I arrive at the Great Spirit Circle Trail I saw in an Ontario Tourism video. I’m anxious to experience First Nations culture. A staff member approaches me in a very cordial and courteous manner and invites me in. She describes some of the daily activities they have running, but most of them are already booked for today. As I’m planning on staying a while, I’m about to sign up for a Medicine Walk for tomorrow, when she mentions rain is in the forecast. I want to enjoy the experience as best I can, so I decline for now, hoping to come back on a nicer day. I leave the centre a bit disappointed.

Hoping to catch a bit of the native culture, I stop at the Ojibwe Cultural Foundation nearby. They have a small museum, a gift shop and a workshop where people are making crafts with very tiny beads. At the museum, I learn about the importance of clans and how people from the same clan would not marry within the clan as they would be considered relatives. Each clan would have their particular strength, for example, members of the clan that had the crane as its spirit animal would become strong leaders. Bear clan would be the healers, since they were specialized in finding the right herbs. I’d love to learn some more.

Circular room with benches around a fire pit
Healing Lodge at Ojibwe Cultural Foundation

From there, I decide to go west, to see the Bridal Veil falls, also featured in the Ontario Tourism video. At my first glimpse of the falls, I think it looks like a secret place, hidden far in the woods, where very few people would know about it. It’s actually right next to the highway! The place is absolutely gorgeous! Worth the visit for sure! Some children are bathing in the pool under the magical falls, under their parents supervision. After taking some pictures, I decide to make my way behind the falls.
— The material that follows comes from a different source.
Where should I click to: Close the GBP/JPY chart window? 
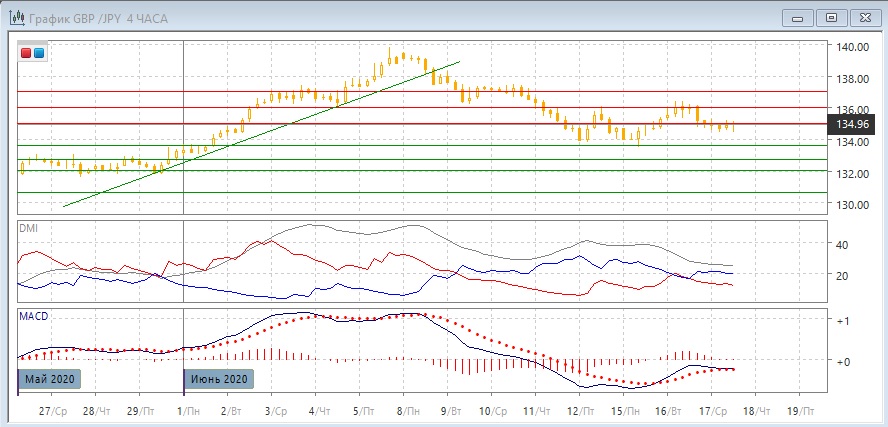pyautogui.click(x=864, y=17)
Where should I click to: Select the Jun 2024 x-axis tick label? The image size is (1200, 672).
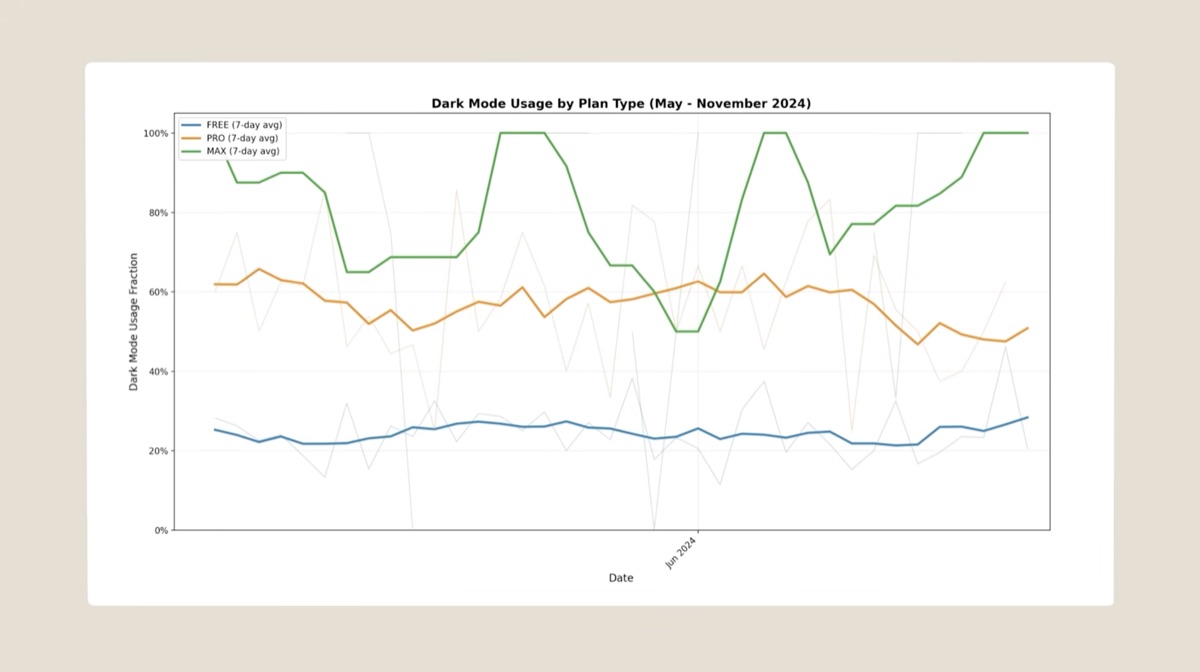point(681,553)
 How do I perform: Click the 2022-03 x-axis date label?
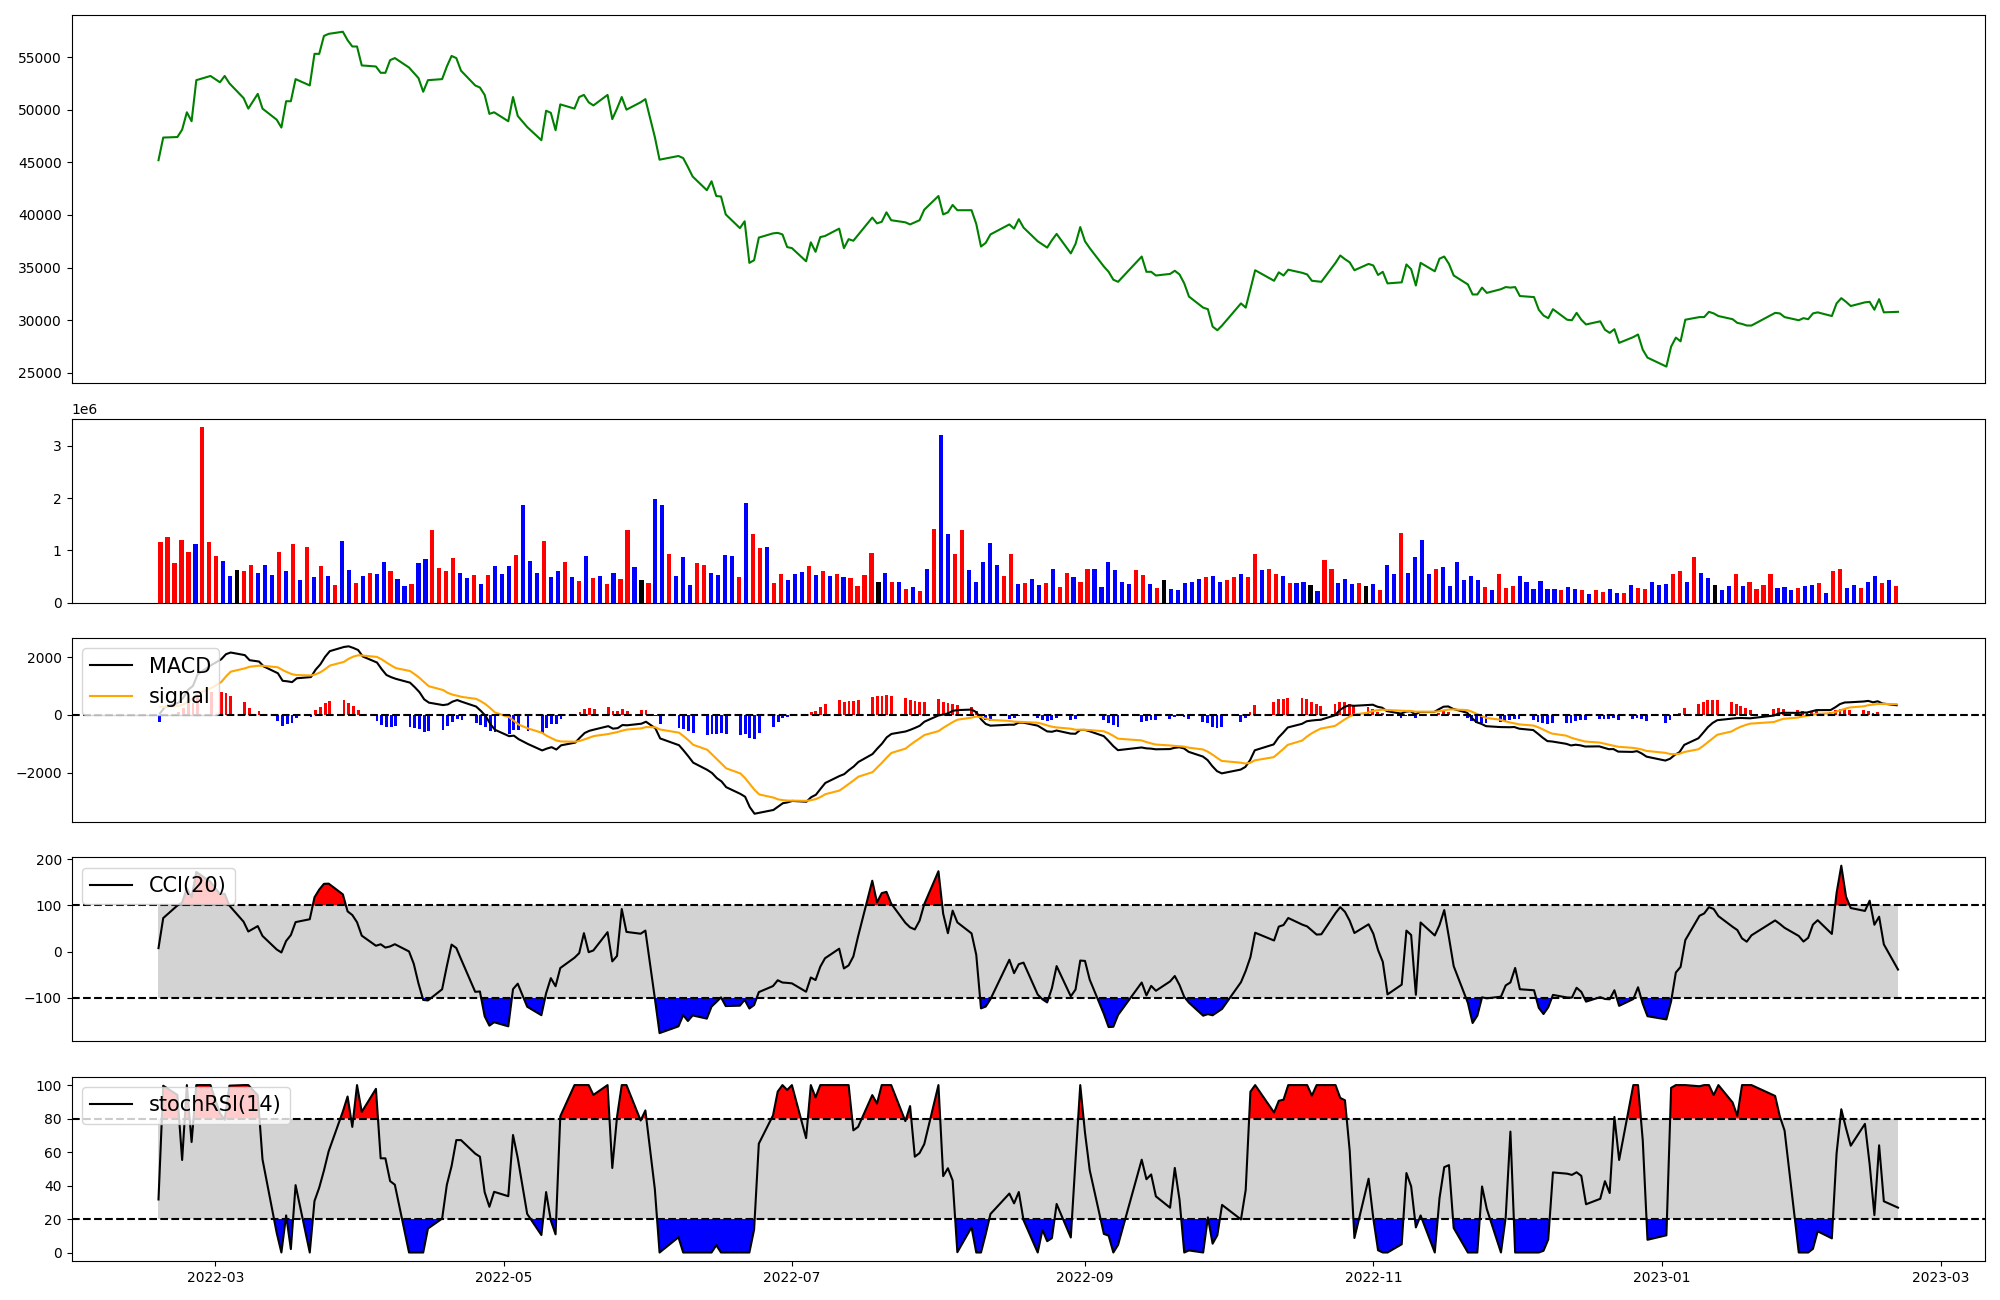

Legend says a native leader hid behind these falls and successfully battled a spirit (“Mnidoo”, a.k.a. Manitou) who then gave him corn and some other food-bearing plants, and this way founded agriculture in the region.

Waterfall in the shape of a bridal veil
Bridal Veil Falls

Back on the road, I head further West to Gore Bay (a curious name), remembering another rider mentioned he was visiting. I pass by a sign for the Codmothers, a restaurant in Gore Bay. I had read some good reviews about it, and I’m hoping to taste the local fish.

At the restaurant, I ask if they serve local fish, and, replying in the affirmative, they do offer whitefish. I order their fish and chips dinner, and enjoy their quite tasty meal.

Not too far from the restaurant, I visit the nearby Janet Head Lighthouse, remembering how much I liked visiting a few of the lighthouses in P.E.I. This one, however, was closed when I got there.

Lighthouse
Janet Head Lighthouse near Gore Bay

Since rain is in the forecast for tonight and tomorrow, I decide to tour the rest of the island’s main roads, circling South, and make my way North, off the island, to set up camp before the sun sets. Riding down these roads, I realize that the countryside is very similar to the Eastern part of P.E.I., minus the red highways. Manitoulin Island is the world’s largest freshwater island, and has lakes of its own; It also has Treasure Island, an island in a lake (Mindemoya) in an island (Manitoulin) in a lake (Huron)!

Motorcycle loaded with bags on a backroad next to a lake
“Ice Lake” inside Manitoulin Island

With a pit stop to see the swing bridge at Little Current, I get to my campsite for the night, and possibly for a good part of the day tomorrow, depending on when the rain lets up, satisfied of a wonderful day of riding, discovering Manitoulin Island, now having a better idea how I feel about the place, hoping to come back later to enjoy it some more, and enrich my identity as a Canadian.

Metallic bridge
Little Current Swing Bridge

Did you know, that in Ontario only, if it is safe to do so, it is not illegal to pass on double yellow lines?

Campsite with a tent and a motorcycle next to a tree near a cabin
Campsite in Whitefish Falls

Shucks! I can’t find my sunglasses…

3 replies on “Manitoulin Island”

Makes me miss the space in Canada. I miss Canadian style nature. Even the trees give each other space to grow.